# Task instructions:
Reproduce the stretch of the material from the line containing "Screen dimensions: 573x430" through the end, replacing "input field" with "text field" and leaving everything else unchanged. Omit the pictures from your answer.

[Data items]
▼

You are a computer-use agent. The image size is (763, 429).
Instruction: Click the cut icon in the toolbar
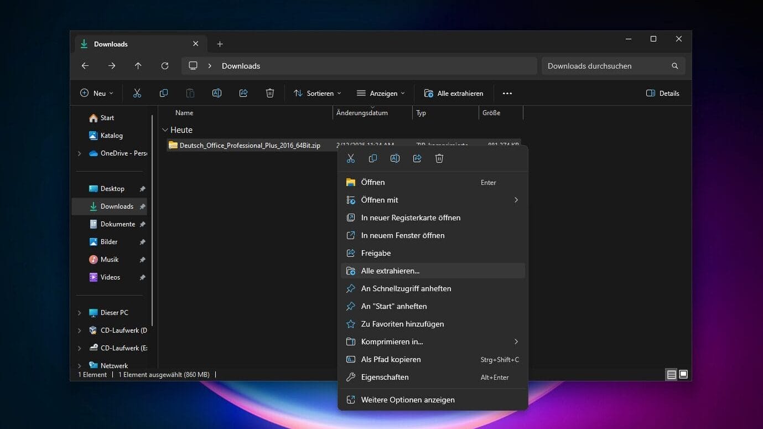pyautogui.click(x=137, y=94)
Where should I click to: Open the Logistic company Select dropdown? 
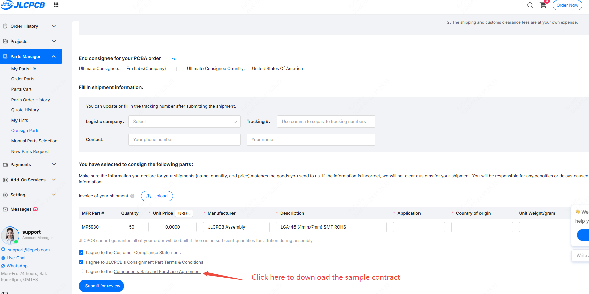[184, 122]
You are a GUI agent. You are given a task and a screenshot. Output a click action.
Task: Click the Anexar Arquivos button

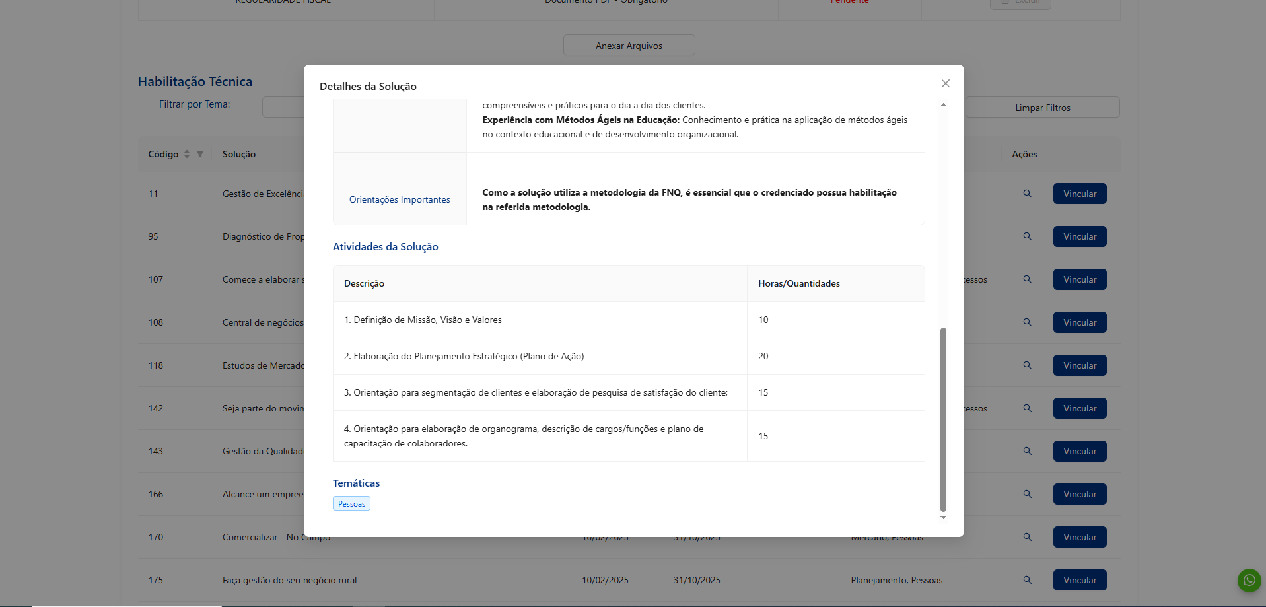(629, 46)
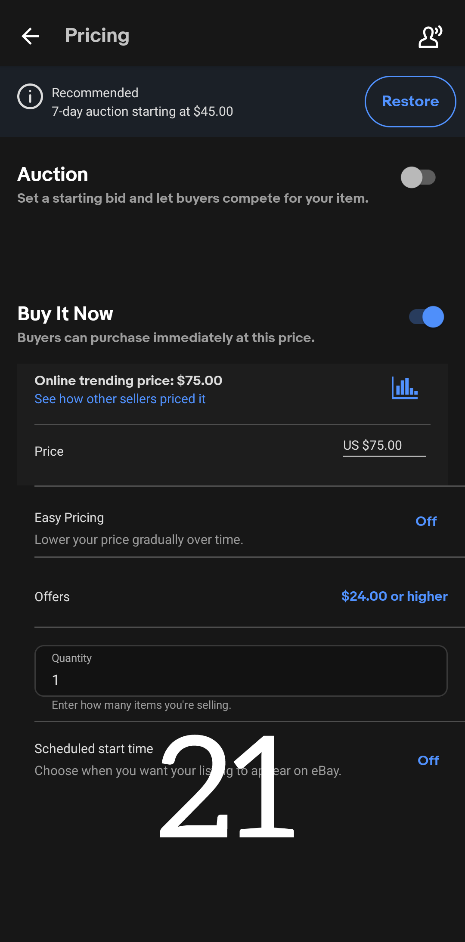Tap the Scheduled start time heading
The image size is (465, 942).
(x=94, y=749)
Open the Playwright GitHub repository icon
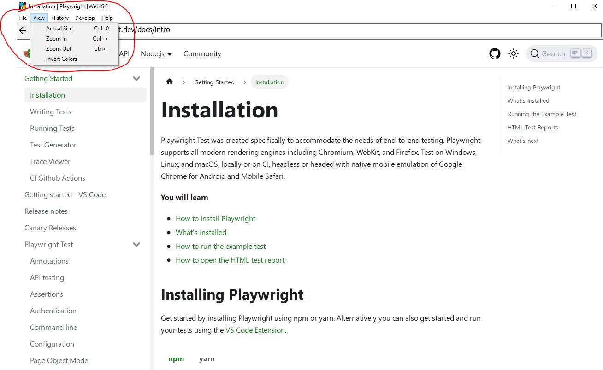603x370 pixels. 495,53
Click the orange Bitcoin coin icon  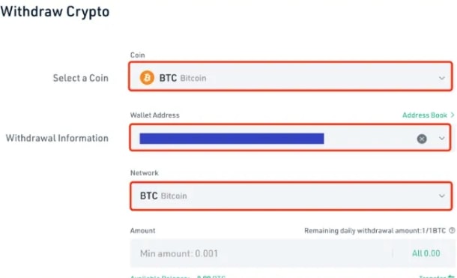147,78
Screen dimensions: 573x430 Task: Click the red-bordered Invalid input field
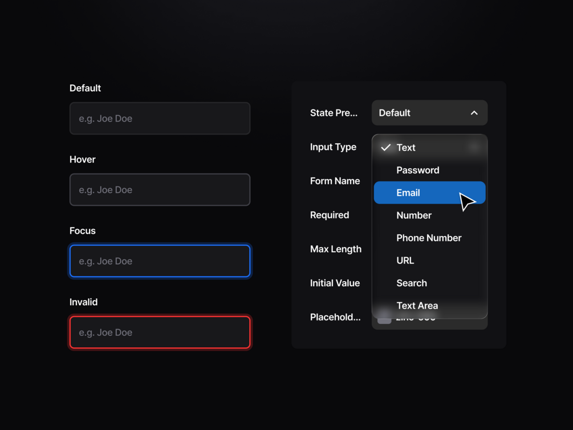(160, 332)
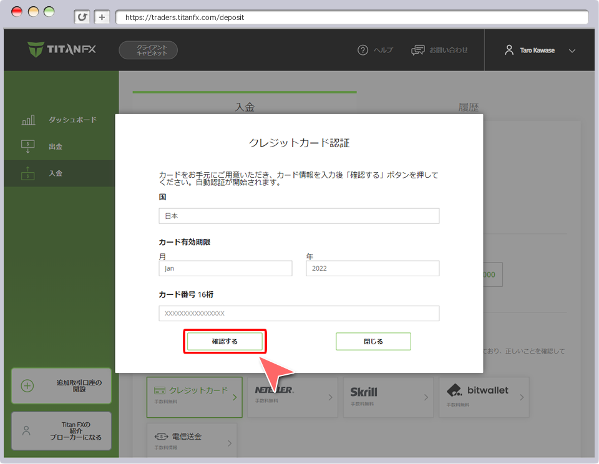The width and height of the screenshot is (599, 464).
Task: Click the 入金 deposit icon in the sidebar
Action: [28, 173]
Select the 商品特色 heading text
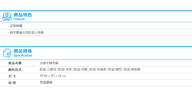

▲

# Task answer:
Screen dimensions: 573x430 Task: Click the red-bordered Invalid text field
(160, 332)
The width and height of the screenshot is (599, 464).
Task: Click the 入金 deposit icon in the sidebar
Action: [28, 173]
Select the 商品特色 heading text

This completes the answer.